Our guides to how much weight to start lifting might come in handy here, as will our guide to the best weight lifting exercises.


2. NUTRITION

"To support your training, make sure you are consuming enough protein, lean animal or plant protein. Balance your diet with complex carbs and plenty of greens," adds Eastwood.

While many people like to cut calories when they start exercising, the body actually needs an excess of calories to build muscle, says O'Leary.


Try this: "The best way to build muscle is to focus on the fuel your body needs," she stresses (energy boosting foods we're looking at you). "Ensure you are not in a calorie deficit so that your body can put down new muscle," she says. In particular, getting enough protein is crucial for repairing and building muscles. Not sure what protein actually is? Read our expert-led and explainers on vegan protein sources, plus don't miss a more detailed breakdown of what to eat after a workout or how long after eating you can exercise, here.


3. RECOVERY

If you over train or don't recover from your exercise, your body won't be able to repair and rebuild your muscles. In turn, you won't see progress as quickly as you'd hoped. Yep - workout recovery really is key to fitness gains.

Try this: "Make sure you are getting sleep for recovery and reduce the levels of cortisol in your body which can inhibit muscle growth," says O'Leary.

WHY AREN'T I BUILDING MUSCLE?

Building muscle can be hard. While online it may look like everyone is perfectly sculpted, most of these people will have been training for years and years, so don't expect to have muscles like them in a few short weeks of exercise. It also requires you to really push yourself: if you've been lifting the same weight for weeks and weeks, you're doing it wrong.

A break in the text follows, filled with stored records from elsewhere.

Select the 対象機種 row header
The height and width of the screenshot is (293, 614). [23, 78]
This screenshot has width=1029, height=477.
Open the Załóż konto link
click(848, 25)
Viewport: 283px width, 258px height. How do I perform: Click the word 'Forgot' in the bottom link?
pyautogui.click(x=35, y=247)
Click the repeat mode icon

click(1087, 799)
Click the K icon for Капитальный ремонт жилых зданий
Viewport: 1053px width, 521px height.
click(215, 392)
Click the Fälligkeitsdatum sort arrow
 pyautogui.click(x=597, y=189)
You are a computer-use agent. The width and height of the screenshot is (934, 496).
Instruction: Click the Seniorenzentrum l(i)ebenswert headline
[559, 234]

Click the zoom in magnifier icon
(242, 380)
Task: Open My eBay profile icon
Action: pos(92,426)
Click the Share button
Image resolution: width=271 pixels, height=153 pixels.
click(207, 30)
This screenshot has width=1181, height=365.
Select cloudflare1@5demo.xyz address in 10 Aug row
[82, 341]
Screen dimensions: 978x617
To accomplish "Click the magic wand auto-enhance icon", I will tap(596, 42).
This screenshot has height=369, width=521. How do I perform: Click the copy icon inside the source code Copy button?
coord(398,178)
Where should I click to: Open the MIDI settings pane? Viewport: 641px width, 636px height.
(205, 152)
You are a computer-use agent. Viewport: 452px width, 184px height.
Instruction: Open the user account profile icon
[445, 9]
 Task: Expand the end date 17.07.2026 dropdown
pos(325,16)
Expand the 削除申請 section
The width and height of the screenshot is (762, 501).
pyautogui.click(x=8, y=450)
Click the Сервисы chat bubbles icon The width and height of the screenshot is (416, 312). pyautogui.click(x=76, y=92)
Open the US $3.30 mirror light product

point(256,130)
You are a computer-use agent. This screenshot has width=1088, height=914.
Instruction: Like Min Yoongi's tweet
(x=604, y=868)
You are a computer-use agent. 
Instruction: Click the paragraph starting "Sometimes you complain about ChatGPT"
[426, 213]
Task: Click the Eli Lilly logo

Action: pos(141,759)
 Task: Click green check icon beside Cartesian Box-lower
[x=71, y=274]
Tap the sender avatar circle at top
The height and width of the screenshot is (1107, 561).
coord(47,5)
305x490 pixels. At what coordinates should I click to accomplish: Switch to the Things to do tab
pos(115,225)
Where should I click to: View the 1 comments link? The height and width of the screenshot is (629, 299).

Work with the principle of progressive overload, which means continuously adding more load to the muscles. As soon as a weight starts to feel easy to lift for your desired reps, you need to lift heavier. It can be as small as an extra 1.25kg, but every little helps. It's also important to note that visible muscles aren't an indicator of overall health. Actually, women who have abs may be below the healthy body fat percentage for a women. Tick off your training, eat well, recover adequately, and the rest will follow.